→ **Your goal**: From the line containing "You are a computer-use agent. Image" to the end of the records below, both included, every line should be repeated exactly; pictures should be dropped.

→ **Material shown**:
********
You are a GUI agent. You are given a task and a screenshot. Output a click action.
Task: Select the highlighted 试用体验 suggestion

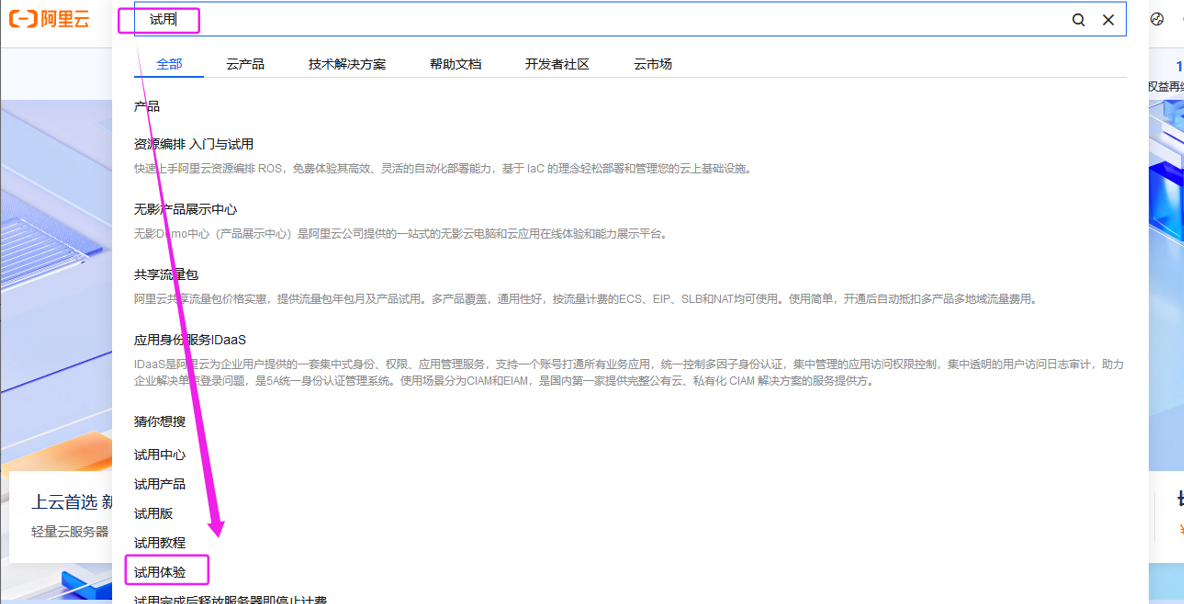166,569
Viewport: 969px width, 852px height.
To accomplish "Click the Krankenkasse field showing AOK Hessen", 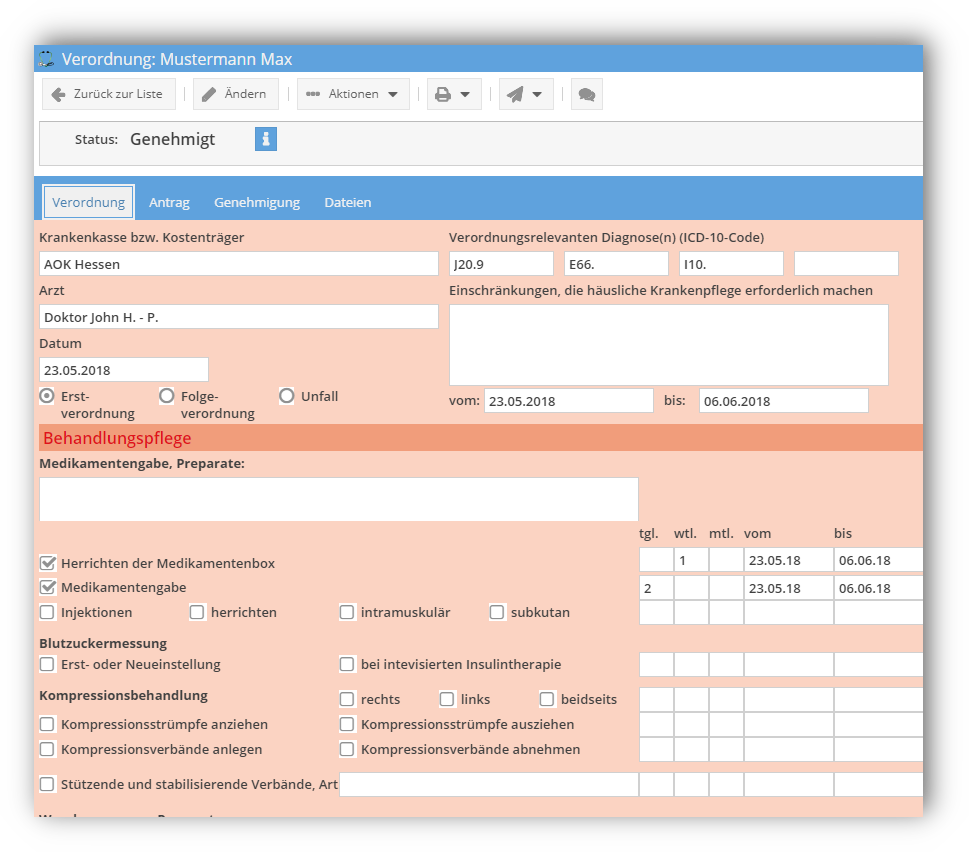I will [239, 264].
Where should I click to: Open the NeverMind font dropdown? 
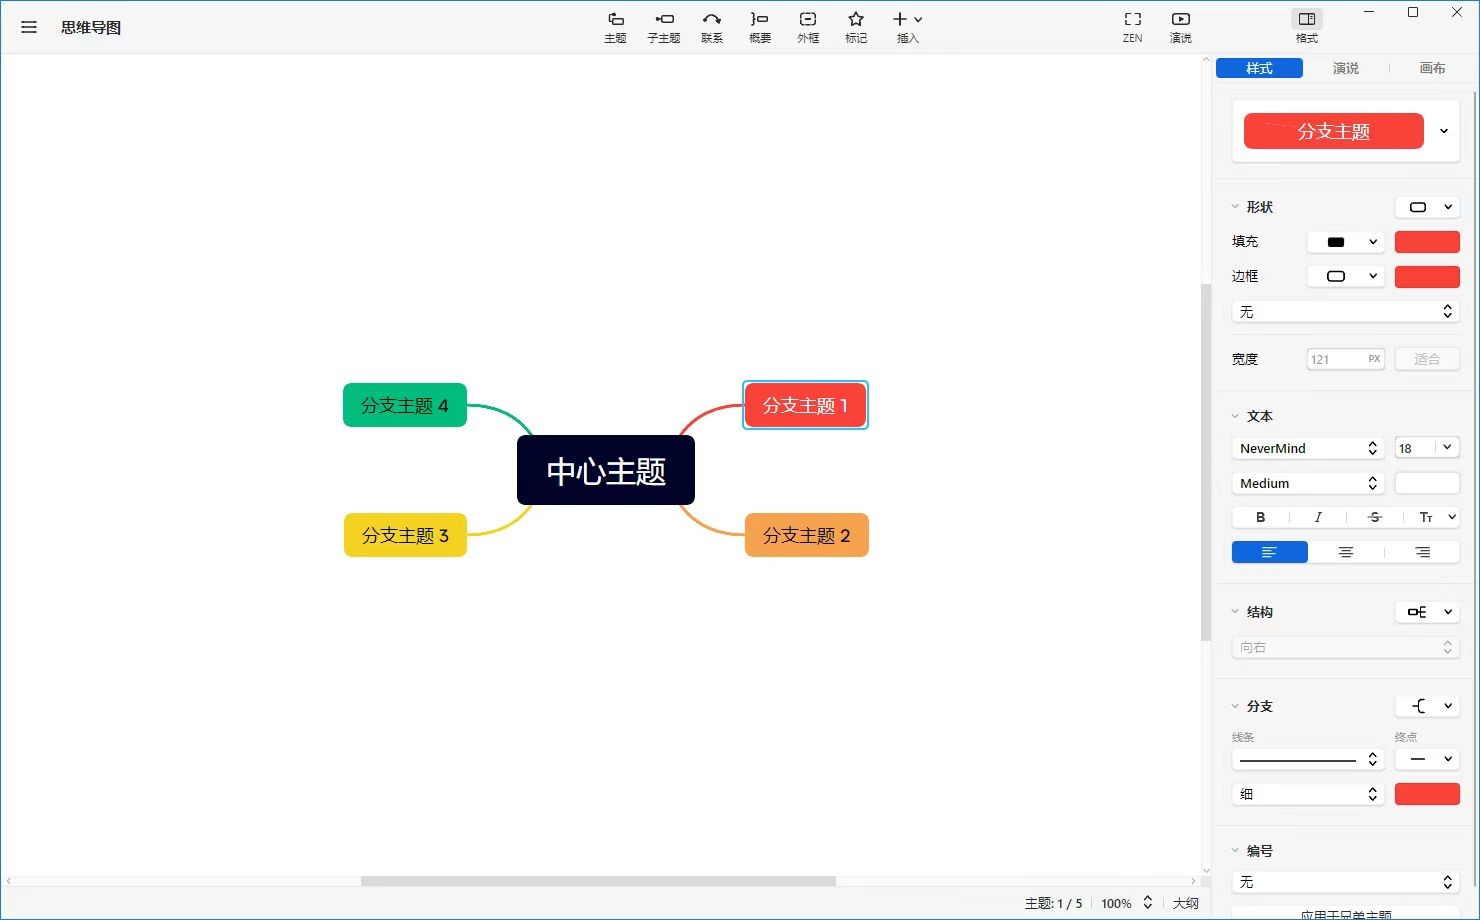1307,448
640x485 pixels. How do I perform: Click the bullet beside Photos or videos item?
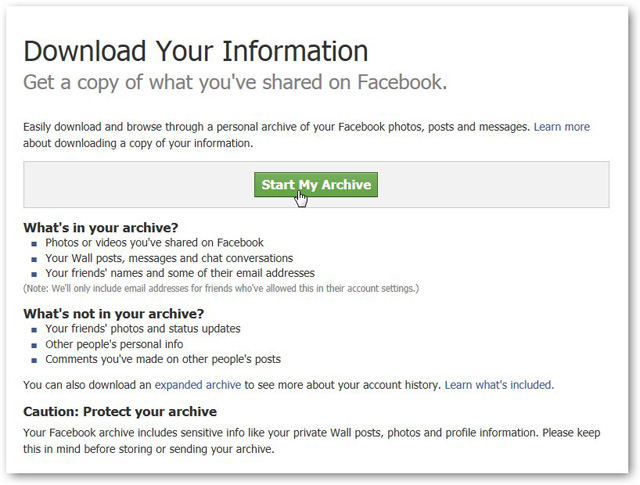pyautogui.click(x=34, y=244)
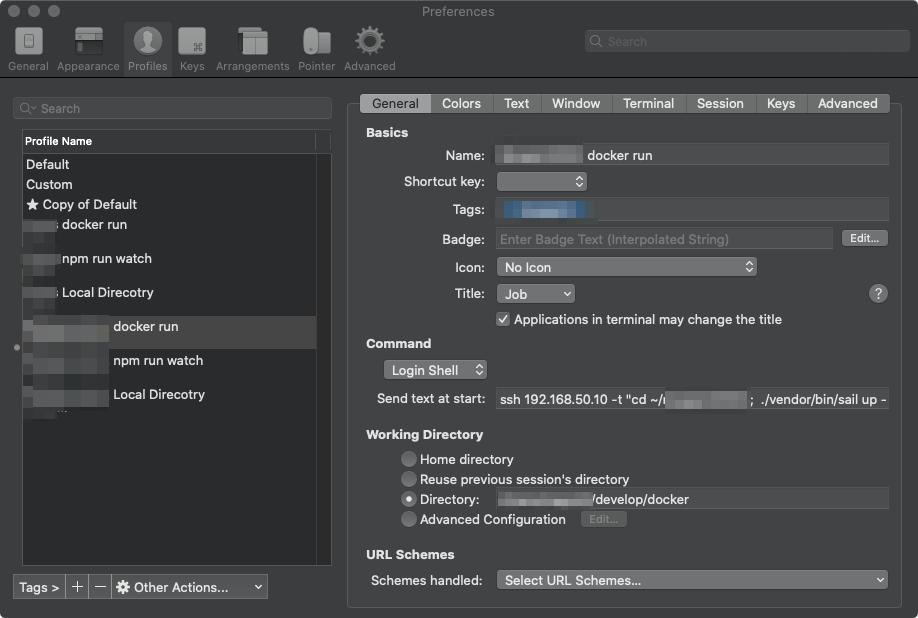Switch to the Colors tab
This screenshot has width=918, height=618.
pos(461,103)
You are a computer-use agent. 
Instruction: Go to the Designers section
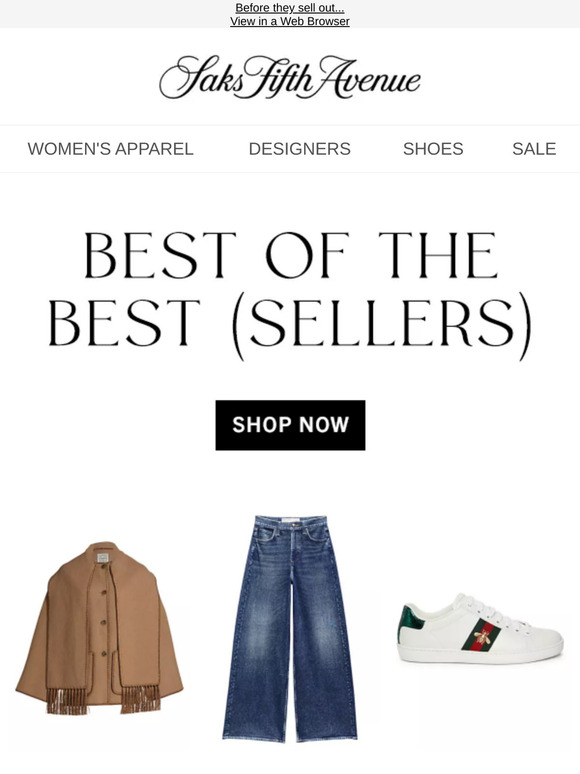pyautogui.click(x=300, y=149)
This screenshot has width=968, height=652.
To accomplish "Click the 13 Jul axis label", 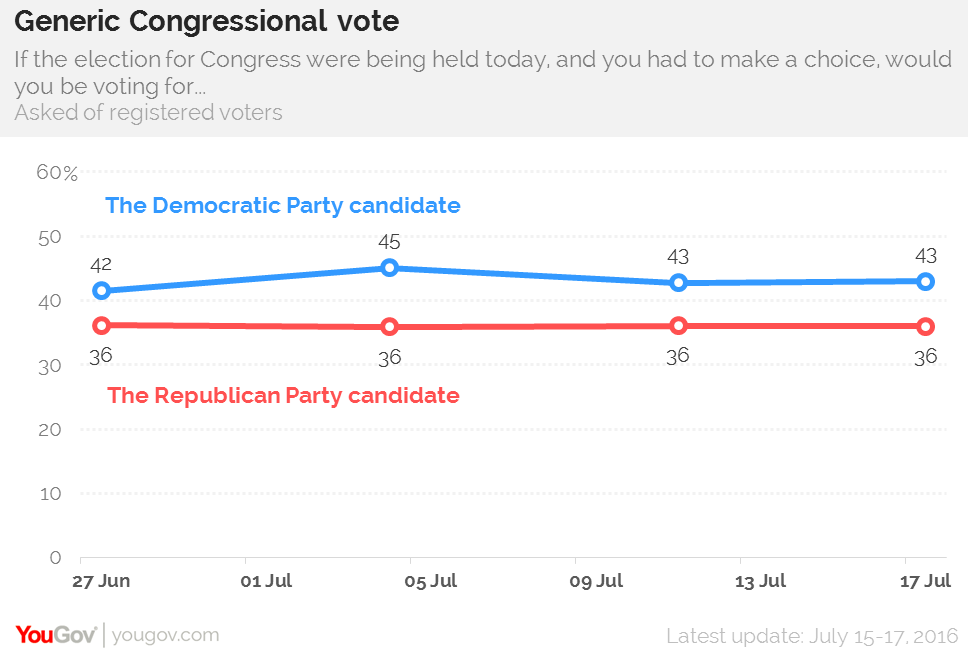I will point(760,581).
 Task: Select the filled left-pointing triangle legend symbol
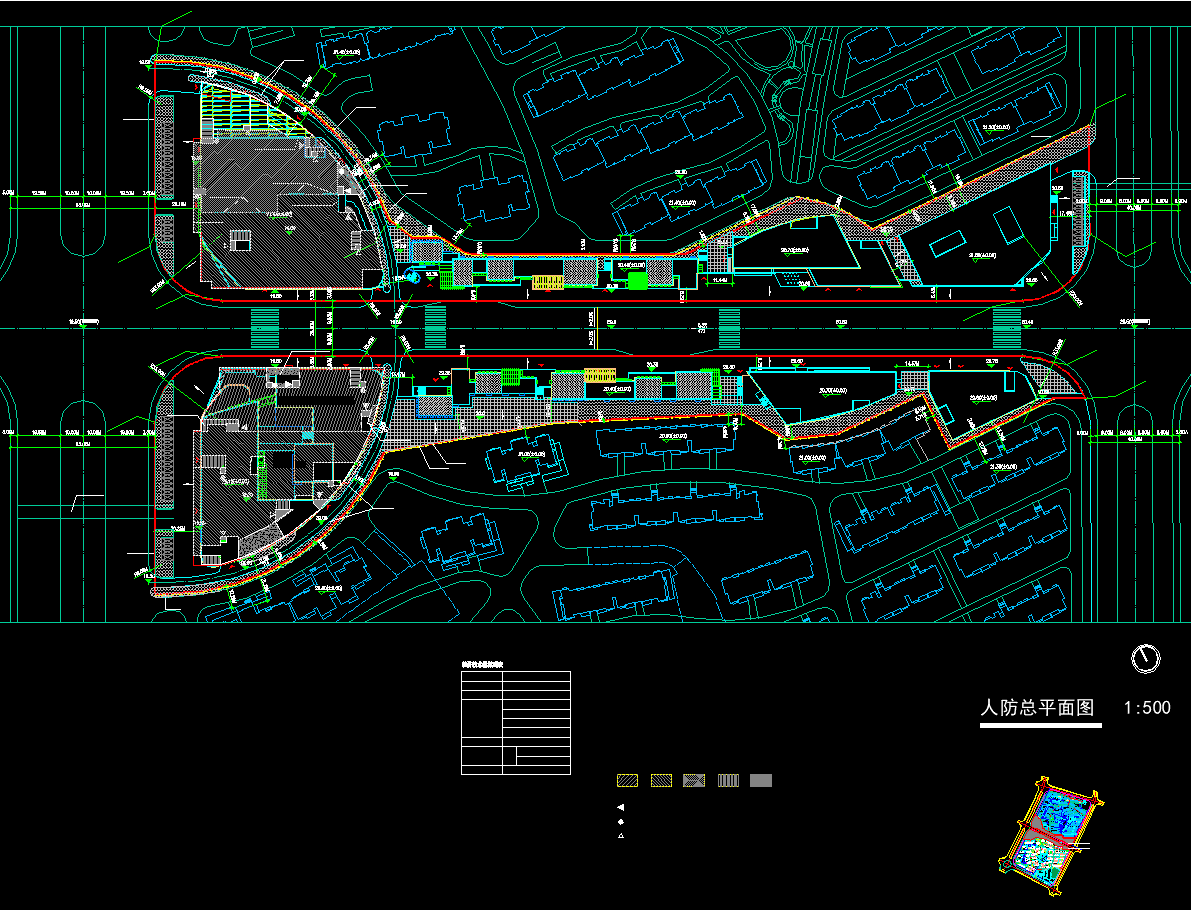click(x=621, y=807)
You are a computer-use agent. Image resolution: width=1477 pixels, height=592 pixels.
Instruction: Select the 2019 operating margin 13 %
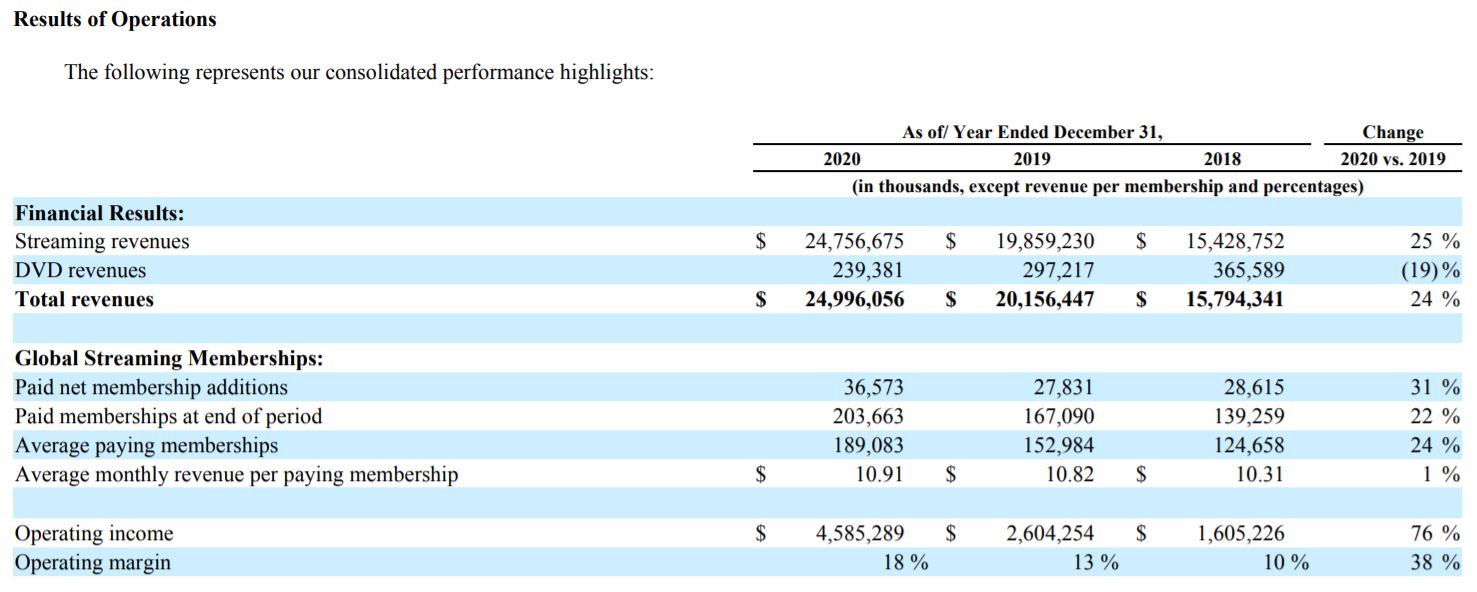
********
→ **Final answer**:
You are a computer-use agent. Image resolution: width=1477 pixels, height=592 pixels.
Instruction: Select the 2019 operating margin 13 %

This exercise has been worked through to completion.